- _課題内容_
EV化についての抜粋を読み、次の1.～3.がその内容と合っているかを「はい」か「いいえ」で答えなさい。あわせて、判断の決め手となる本文の語句をそのまま引用しなさい。
1. バイデン米大統領は、フォード・モーターの工場を視察した。
2. 中国は、2030年をメドにすべての新車を環境対応車にすることを決めた。
3. 昨年7月に発売されたEV車は、月間4万台のペースで売れている。

加速するEV化 日本の自動車メーカーは流れに乗り遅れた

日刊ゲンダイ


【転載開始】


■加速するEV化 日本の自動車メーカーは

 流れに乗り遅れた

 2021/05/27 


 時代はすでにEV(電気自動車)に流れて

いる。

5月18日、バイデン米大統領はミシガン州

のフォード・モーターの工場視察で

「自動車業界の未来は電気だ。米自動車産業

は未来への競争をリードするか、後れを取る

のか岐路に立っている」と演説。

そして、EV関連に1740億ドル(約19兆円)

規模の資金拠出を訴えた。


 北欧から始まったEV化の動きは、

現在EU諸国のほとんどの自動車メーカーが

2030年をメドにガソリン・ディーゼル車

の新車販売の禁止を発表し、各メーカーが次々

に意欲的なEVを開発している。

中国では35年をメドにすべての新車をEV

など環境対応車にすることを決定。

昨年7月に発売された日本円で40万円台の

EV車は月間4万台ペースで販売されている

という。

語と要素の位置を示す項目:
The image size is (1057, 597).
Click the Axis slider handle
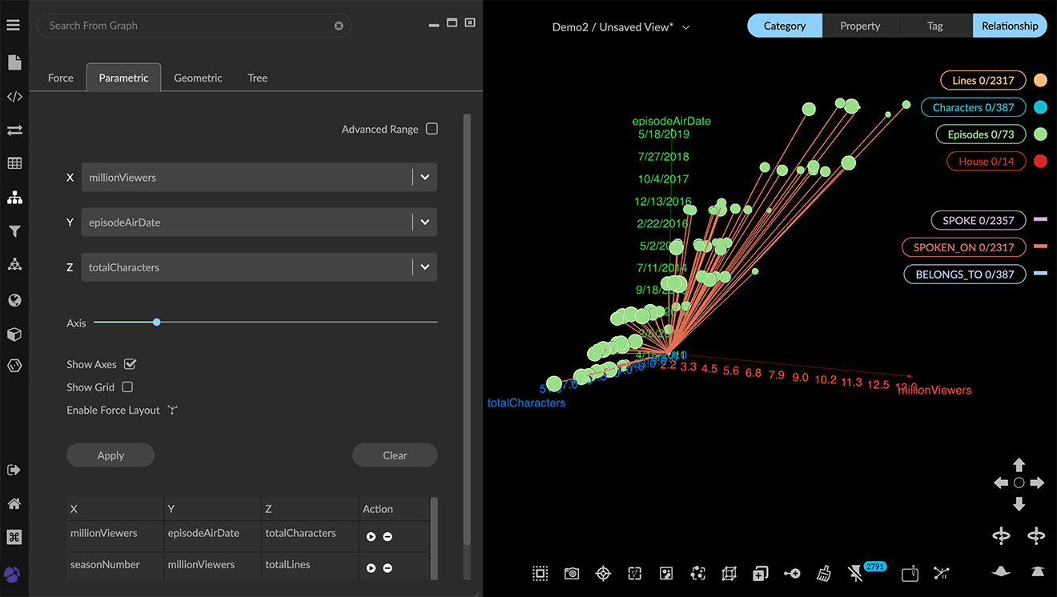(157, 322)
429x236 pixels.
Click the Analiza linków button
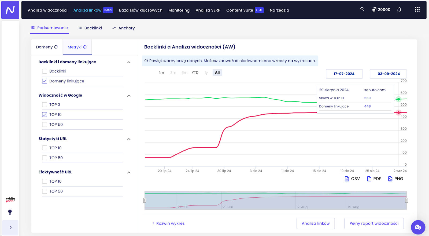315,223
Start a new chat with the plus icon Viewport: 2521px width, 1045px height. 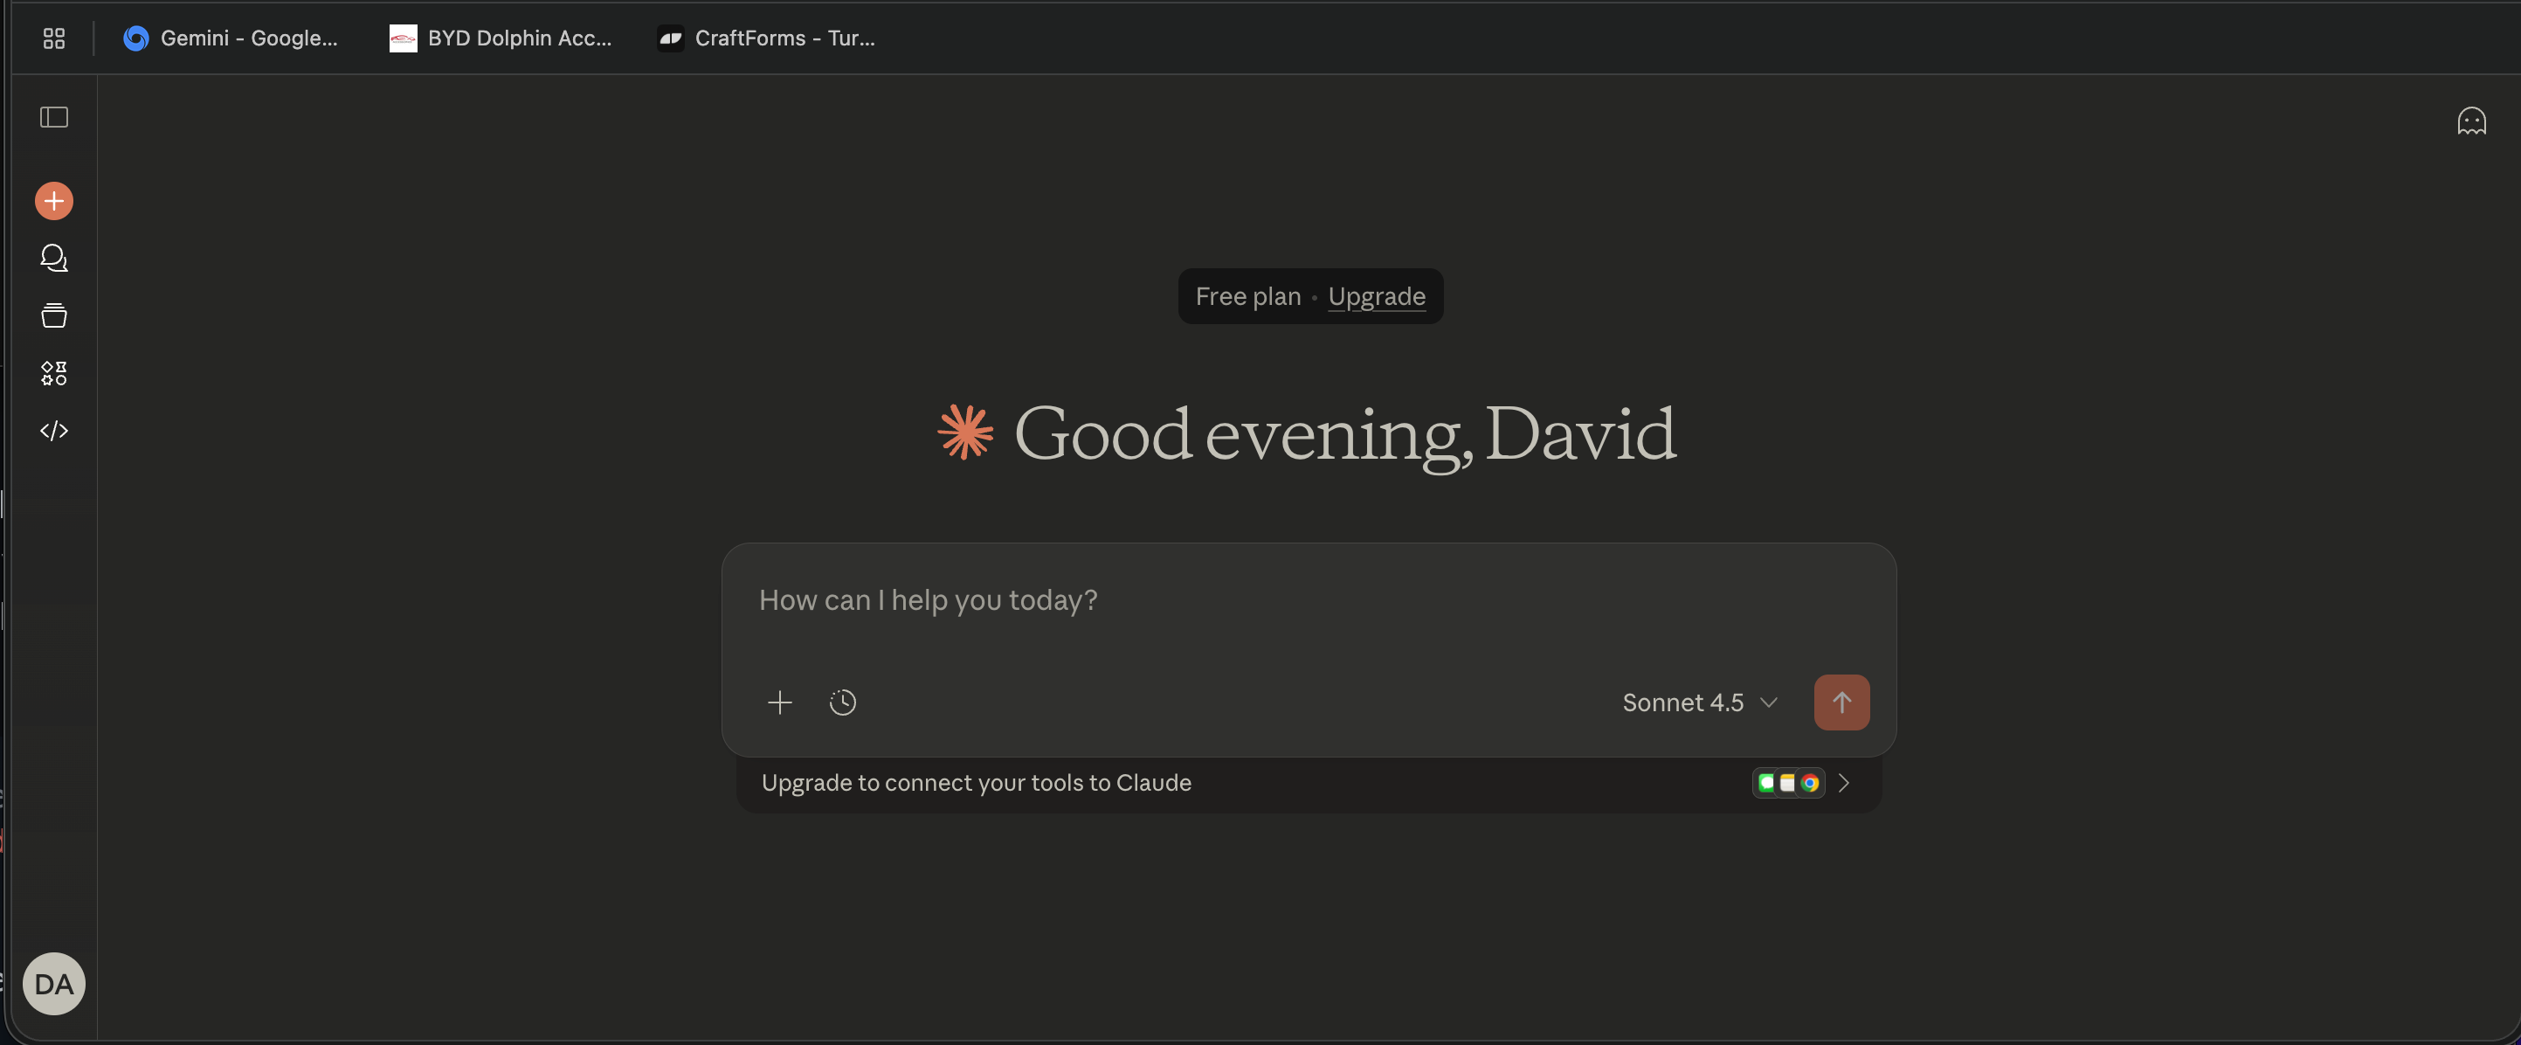(54, 201)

- _解答例_
1. はい。「のフォード・モーターの工場視察で」
2. いいえ。「中国では35年をメドにすべての新車をEV」
3. はい。「EV車は月間4万台ペースで販売されている」